Creating a DateTimeIndex
First, let's create a DateTimeIndex with timestamps that have minutes and seconds ?
import pandas as pd
# Create DateTimeIndex with period 5 and frequency as 20 minutes
datetimeindex = pd.date_range('2021-09-29 07:20:32.261811624', periods=5,
tz='Australia/Adelaide', freq='20min')
print("Original DateTimeIndex:")
print(datetimeindex)
print(f"\nFrequency: {datetimeindex.freq}")
Original DateTimeIndex:
DatetimeIndex(['2021-09-29 07:20:32.261811624+09:30',
'2021-09-29 07:40:32.261811624+09:30',
'2021-09-29 08:00:32.261811624+09:30',
'2021-09-29 08:20:32.261811624+09:30',
'2021-09-29 08:40:32.261811624+09:30'],
dtype='datetime64[ns, Australia/Adelaide]', freq='20T')
Frequency: <20 * Minutes>
Performing Ceil Operation with Hourly Frequency
Now let's apply the ceil() operation to round up all timestamps to the nearest hour ?
import pandas as pd
# Create DateTimeIndex
datetimeindex = pd.date_range('2021-09-29 07:20:32.261811624', periods=5,
tz='Australia/Adelaide', freq='20min')
# Perform ceil operation with hourly frequency
result = datetimeindex.ceil(freq='H')
print("After ceil operation with hourly frequency:")
print(result)
After ceil operation with hourly frequency:
DatetimeIndex(['2021-09-29 08:00:00+09:30', '2021-09-29 08:00:00+09:30',
'2021-09-29 08:00:00+09:30', '2021-09-29 09:00:00+09:30',
'2021-09-29 09:00:00+09:30'],
dtype='datetime64[ns, Australia/Adelaide]', freq=None)
Complete Example
Here's the complete example showing the before and after comparison ?
import pandas as pd
# Create DateTimeIndex with period 5 and frequency as 20 minutes
datetimeindex = pd.date_range('2021-09-29 07:20:32.261811624', periods=5,
tz='Australia/Adelaide', freq='20min')
# Display original DateTimeIndex
print("DateTimeIndex...")
print(datetimeindex)
# Display DateTimeIndex frequency
print("\nDateTimeIndex frequency...")
print(datetimeindex.freq)
# Perform ceil operation on DateTimeIndex with hourly frequency
print("\nPerforming ceil operation with hourly frequency...")
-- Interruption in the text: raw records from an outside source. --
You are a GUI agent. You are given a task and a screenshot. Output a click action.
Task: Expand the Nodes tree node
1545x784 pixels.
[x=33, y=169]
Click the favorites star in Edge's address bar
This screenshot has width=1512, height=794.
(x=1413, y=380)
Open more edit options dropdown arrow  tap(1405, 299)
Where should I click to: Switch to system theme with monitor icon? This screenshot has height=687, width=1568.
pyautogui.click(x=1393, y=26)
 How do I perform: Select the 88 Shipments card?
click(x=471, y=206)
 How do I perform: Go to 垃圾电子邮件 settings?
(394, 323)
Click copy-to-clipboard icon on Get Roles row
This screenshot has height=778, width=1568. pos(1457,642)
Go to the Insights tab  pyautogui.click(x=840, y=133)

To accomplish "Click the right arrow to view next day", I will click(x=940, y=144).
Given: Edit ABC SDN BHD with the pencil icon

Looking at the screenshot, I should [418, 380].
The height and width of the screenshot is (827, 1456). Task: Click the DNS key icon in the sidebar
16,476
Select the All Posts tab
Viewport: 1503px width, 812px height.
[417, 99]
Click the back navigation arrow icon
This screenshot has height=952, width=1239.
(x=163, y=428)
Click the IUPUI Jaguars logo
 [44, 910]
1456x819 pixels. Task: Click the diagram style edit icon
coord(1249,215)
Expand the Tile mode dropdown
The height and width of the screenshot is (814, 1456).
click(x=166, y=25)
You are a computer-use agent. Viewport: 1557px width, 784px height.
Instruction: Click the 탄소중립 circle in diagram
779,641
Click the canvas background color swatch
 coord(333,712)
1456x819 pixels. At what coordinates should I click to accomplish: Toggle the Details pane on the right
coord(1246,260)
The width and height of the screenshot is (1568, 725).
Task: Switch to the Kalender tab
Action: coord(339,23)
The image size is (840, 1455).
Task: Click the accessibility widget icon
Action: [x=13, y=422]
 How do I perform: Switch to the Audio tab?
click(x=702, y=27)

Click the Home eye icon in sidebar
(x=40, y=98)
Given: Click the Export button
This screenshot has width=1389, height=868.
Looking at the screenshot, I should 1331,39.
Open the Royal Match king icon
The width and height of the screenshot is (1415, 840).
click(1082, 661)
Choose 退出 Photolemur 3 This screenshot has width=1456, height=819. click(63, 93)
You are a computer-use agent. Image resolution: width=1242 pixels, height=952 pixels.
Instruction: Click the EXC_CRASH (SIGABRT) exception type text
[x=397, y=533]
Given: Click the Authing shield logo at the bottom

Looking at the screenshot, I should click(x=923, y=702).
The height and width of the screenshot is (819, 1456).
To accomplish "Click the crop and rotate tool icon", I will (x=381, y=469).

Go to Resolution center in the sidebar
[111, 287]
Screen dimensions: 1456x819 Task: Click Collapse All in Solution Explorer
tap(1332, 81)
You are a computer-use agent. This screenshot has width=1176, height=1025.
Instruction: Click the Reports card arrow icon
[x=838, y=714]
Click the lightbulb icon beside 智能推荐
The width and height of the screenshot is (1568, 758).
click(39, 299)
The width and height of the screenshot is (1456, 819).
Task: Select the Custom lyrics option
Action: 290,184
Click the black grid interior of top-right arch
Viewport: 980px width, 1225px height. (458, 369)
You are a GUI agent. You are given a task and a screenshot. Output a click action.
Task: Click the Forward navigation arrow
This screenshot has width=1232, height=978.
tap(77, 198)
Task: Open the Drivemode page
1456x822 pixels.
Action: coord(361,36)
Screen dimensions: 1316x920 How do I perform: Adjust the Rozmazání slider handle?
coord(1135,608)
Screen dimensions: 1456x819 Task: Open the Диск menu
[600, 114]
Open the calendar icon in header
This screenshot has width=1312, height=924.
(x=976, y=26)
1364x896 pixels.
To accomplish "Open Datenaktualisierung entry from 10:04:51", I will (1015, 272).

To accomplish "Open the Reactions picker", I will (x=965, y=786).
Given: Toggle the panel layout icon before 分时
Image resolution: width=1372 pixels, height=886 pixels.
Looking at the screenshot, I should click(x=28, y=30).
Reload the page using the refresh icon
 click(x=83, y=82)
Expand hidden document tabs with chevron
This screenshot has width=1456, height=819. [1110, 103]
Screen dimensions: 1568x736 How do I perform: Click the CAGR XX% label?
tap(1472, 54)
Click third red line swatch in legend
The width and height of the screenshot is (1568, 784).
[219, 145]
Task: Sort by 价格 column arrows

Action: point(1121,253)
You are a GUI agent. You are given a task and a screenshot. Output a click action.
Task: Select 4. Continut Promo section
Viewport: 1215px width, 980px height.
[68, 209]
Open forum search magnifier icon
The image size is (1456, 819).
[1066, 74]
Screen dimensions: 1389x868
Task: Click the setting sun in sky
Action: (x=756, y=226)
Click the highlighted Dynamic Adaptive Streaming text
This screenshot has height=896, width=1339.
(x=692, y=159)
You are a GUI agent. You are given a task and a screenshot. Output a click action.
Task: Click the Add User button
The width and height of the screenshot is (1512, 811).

print(datetimeindex.ceil(freq='H'))
DateTimeIndex...
DatetimeIndex(['2021-09-29 07:20:32.261811624+09:30',
'2021-09-29 07:40:32.261811624+09:30',
'2021-09-29 08:00:32.261811624+09:30',
'2021-09-29 08:20:32.261811624+09:30',
'2021-09-29 08:40:32.261811624+09:30'],
dtype='datetime64[ns, Australia/Adelaide]', freq='20T')
DateTimeIndex frequency...
<20 * Minutes>
Performing ceil operation with hourly frequency...
DatetimeIndex(['2021-09-29 08:00:00+09:30', '2021-09-29 08:00:00+09:30',
'2021-09-29 08:00:00+09:30', '2021-09-29 09:00:00+09:30',
'2021-09-29 09:00:00+09:30'],
dtype='datetime64[ns, Australia/Adelaide]', freq=None)
Key Points
- The
ceil()method rounds timestamps up to the nearest boundary - Use
freq='H'for hourly frequency boundaries - All fractional parts (minutes, seconds, microseconds) are removed
- The resulting DateTimeIndex loses its original frequency information
Conclusion
The DateTimeIndex.ceil() method with freq='H' effectively rounds all datetime values up to the nearest hour boundary. This is useful for grouping timestamps into hourly intervals for time-series analysis.